Sugli obiettivi – “Credo che fino alla sesta-ottava giornata non si possa giudicare una squadra né il campionato che andrà a fare: i valori verranno fuori dopo, abbiamo tutti bisogno di giocare e di conoscerci. Sono contento dei ragazzi, dobbiamo essere umili. Non dobbiamo crearci obiettivi alla seconda: i campionati te li giochi a marzo-aprile, non dobbiamo parlare ma lavorare e stare zitti. Ci sono 7-8 squadre di pari lavoro, ce la giocheremo sicuramente, siamo bravi a vendere cara la pelle, ma i conti li facciamo alla fine. Abbiamo la fortuna di aver avuto ragazzi molto bravi che stanno dando quel qualcosa in più per vincere le partite e mi auguro che continuino, tra mille difficoltà, a farlo”.

Su De Francesco e sul match di lunedì – “A Viterbo la squadra non ha fatto bene, mentre a Palermo De Francesco è stato tra i migliori. Ha toccato molti palloni, ne ha recuperati una decina, il problema De Francesco non esiste. La posizione se la sceglie lui, per me è un giocatore importante: ha bisogno di ritrovare continuità e condizione. La Juve Stabia è una squadra forte, tra le 7-8 di pari livello. Naturale che vogliano vincere, ma anche noi lo vogliamo. Dobbiamo prepararci bene perché questa è una squadra fastidiosa da molti punti di vista”.

Sull’assetto tattico – “Non è giusto cambiare l’assetto sulla base dell’avversario, abbiamo trovato equilibri e la base non la tocco. Non ci penso nemmeno. Il problema non è l’assetto, ma la mentalità e la voglia che hai di fare. Ho fiducia nei ragazzi e i conti si fanno sempre alla fine, ma non cambio certo assetto”.

Sul turnover in attacco – “A me dei nomi non me ne frega niente. Maniero è un giocatore dell’Avellino, a Palermo ha fatto bene, perciò il problema non esiste. Abbiamo 4 attaccanti e l’unico un po’ diverso è Fella, dobbiamo vedere di partita in partita. Non penalizzo nessuno dei quattro: sta a loro dimostrare di voler stare dentro questa squadra. Devono prendere esempio da uno come Maniero, che è partito dalla panchina con il sorriso ed è entrato benissimo. Siamo orientati a far girare i giocatori su partite ravvicinate su quelli che in questo momento stanno bene”.

Su D’Angelo – “D’Angelo ha la testa giusta per giocare a calcio, sta facendo le due fasi benissimo.
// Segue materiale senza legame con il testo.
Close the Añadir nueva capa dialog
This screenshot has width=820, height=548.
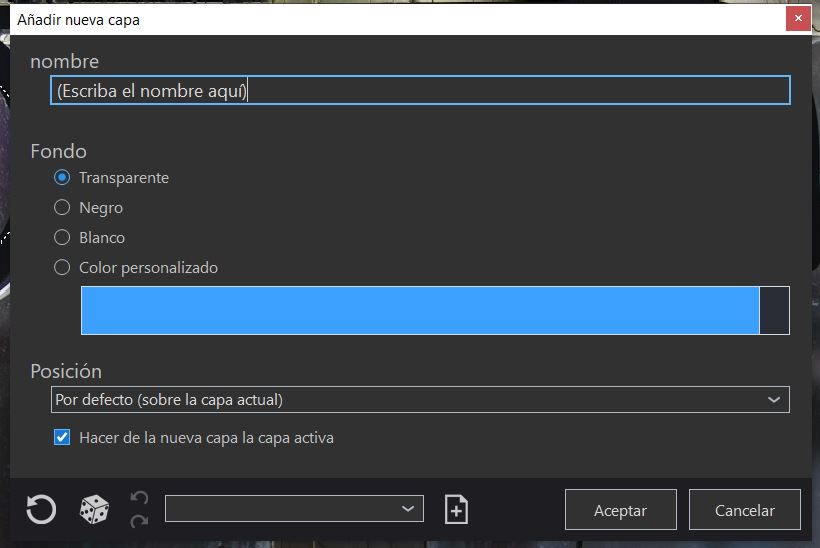point(797,19)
Sono contento della squadra, è inutile fare nomi. Ci tengo a sottolineare che sono contento di tutta la squadra in generale. La squadra è l’Avellino, i risultati li sta facendo l’Avellino, correndo e dandosi una mano. Dobbiamo continuare così”.

Sui giovani – “Rizzo sta bene, Nikolic è un ragazzo umile, Bruzzo è un timido e deve crescere ancora. Si impegnano, ma Michele è un pochino indietro. Nikolic è sveglio, è un buon profilo. Rizzo è un titolare, avrà spazio come tutti”.

Sugli stadi vuoti – “Sono sempre stato abituato a giocare con il pubblico, ti aiuta a fare la prestazione. Così quelli che non hanno un grande carattere riescono a giocare, non c’è grande tensione e mi sembra molto riduttiva la cosa. Ci sono delle cose che non mi tornano, ma non ne vale la pena parlarne. Questo non è calcio, vedo dei programmi in tv con il pubblico in 30 metri quadri, poi negli stadi non li fanno entrare. Il calcio è della gente e deve sempre essere della gente”.